Saturday 9 February 2008

What do I do with my journals?

This is a question that I've been asking myself lately. On and off over the years, I have written a lot. Most of it was handwritten and lately I have been transcribing the writings into the computer. I've been asking myself why? Do I think that I will forget everything again? Reading them and then typing them out is difficult. Sometimes, I just have to stop for a long time. Even if I understand it now, it is still painful to watch myself trying to understand myself. And it helped - I can see the changes and watch as I put all the pieces together slowly, but surely. BUT the big problem is that I did forget. I would have to go over the same thing again and again - never the same, but sometimes I just forgot that I had already remembered.

When I was in my twenties, I was sexually assaulted and this started the trickle through the walls that I had built for almost twenty years to survive. I would wake up screaming or so I thought - but I never woke up my husband or my baby, so I was only screaming in my dreams, which I didn't remember. I would get up and write and write and write. This was the seventies - one pulled up one's socks and got on with life. We moved, then 3 years later moved again. At that point, I reread what I had wrote and it upset me so much that I threw it all out. Five years later, I wished I hadn't because when the next episode hit & this time, with such force that I was almost catatonic, I only had some vague sense of what had gone on before.

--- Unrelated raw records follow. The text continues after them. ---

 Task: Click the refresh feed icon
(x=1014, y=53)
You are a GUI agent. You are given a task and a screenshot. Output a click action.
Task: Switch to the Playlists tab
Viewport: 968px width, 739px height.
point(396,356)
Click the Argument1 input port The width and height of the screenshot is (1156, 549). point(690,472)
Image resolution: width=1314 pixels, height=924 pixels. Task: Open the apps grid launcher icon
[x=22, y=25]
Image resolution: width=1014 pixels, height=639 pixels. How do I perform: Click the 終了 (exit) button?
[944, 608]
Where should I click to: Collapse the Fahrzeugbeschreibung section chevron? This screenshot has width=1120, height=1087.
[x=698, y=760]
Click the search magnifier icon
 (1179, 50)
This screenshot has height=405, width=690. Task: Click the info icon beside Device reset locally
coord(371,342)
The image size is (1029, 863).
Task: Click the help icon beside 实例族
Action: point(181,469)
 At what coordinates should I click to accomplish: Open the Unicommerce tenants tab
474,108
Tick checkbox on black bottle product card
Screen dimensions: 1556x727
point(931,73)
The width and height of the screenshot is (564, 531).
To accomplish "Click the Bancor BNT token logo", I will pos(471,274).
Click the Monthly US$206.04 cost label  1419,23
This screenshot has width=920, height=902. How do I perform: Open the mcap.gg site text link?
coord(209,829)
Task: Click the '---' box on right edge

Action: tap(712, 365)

I was lucky that I already had a psychotherapist in waiting at that point. I was in session every day for about three weeks. Looking back on it, I still am not sure how I survived the flashbacks, the hypnosis, the absolute need to run and run and run but from what? and where to? - who knew?? At that point, there was little rage or anger - only massive quantities of fear washing over me time and time again and a relentless need to know - when we decided to try hypnosis, my therapist asked me if I wanted to remember, see it on the big screen, or forget after it we stopped the session. I needed to know and remember - I'd spent too much of my life with almost no memories prior to the age of 12. The pain, the anger, the memories, the reality all came later, at that point, I needed to know. Needless to say, that I hardly got the whole picture - I spent years ripping apart my life, my dreams, my childhood, my relationships - all in order to understand.

Monday 4 February 2008

Stigmas

There are many reasons for my writing a blog of this type. One of them: I was looking at a number of YouTube videos and that led me to some of the blogs by survivors. Some were without names because of the stigma attached to being a survivor of childhood sexual assault. I could say that I don't talk about it much because it makes people uncomfortable. But... If we are having a bad day - well, we're crazy. I f we get angry, well, it's because we have this terrible history and that explains everything. If we seem to be perfectly "normal", what happened when we were children couldn't have been that bad. Heaven forbid, if we seem successful, then we have overcome - it all seems so patronizing. We are witness to a world that doesn't want to know that we come from all parts of society; that there is something wrong about the way we treat our children; that we are everywhere and can't be labeled. Some of us don't survive. Some of us never find communities where we can feel at home. And sometimes it is just easier to let it go, not to explain and I don't want to be an example of how well one can "get over it", because it's never really over - it just gets easier to live with. Thirty years of therapy does wonders. Learning how to cope with the anger/guilt/depression/flashbacks and not knowing what triggers the emotions - a song, a phrase, a television show, a certain kind of touch, a smell and finally being able to know that when those feelings come, they will not last forever is the greatest gift I have received over the years.
In 2006, instead of giving an academic paper, I decided to tell my story at a workshop on theology and child sexual abuse, to bring some reality to the proceedings. It was not easy and the aftermath was even worse than I could have envisioned. The stigmatization exists and is couched in many different forms. Academics, myself included, often try to control our emotional existence by living in our heads. Writing this blog is going to be my attempt to get out of my head, and try to write with my whole being. Only time will tell if I can do that.
And just to bring in the Christian angle - god was the biggest obstacle I had to get over - but more of that later!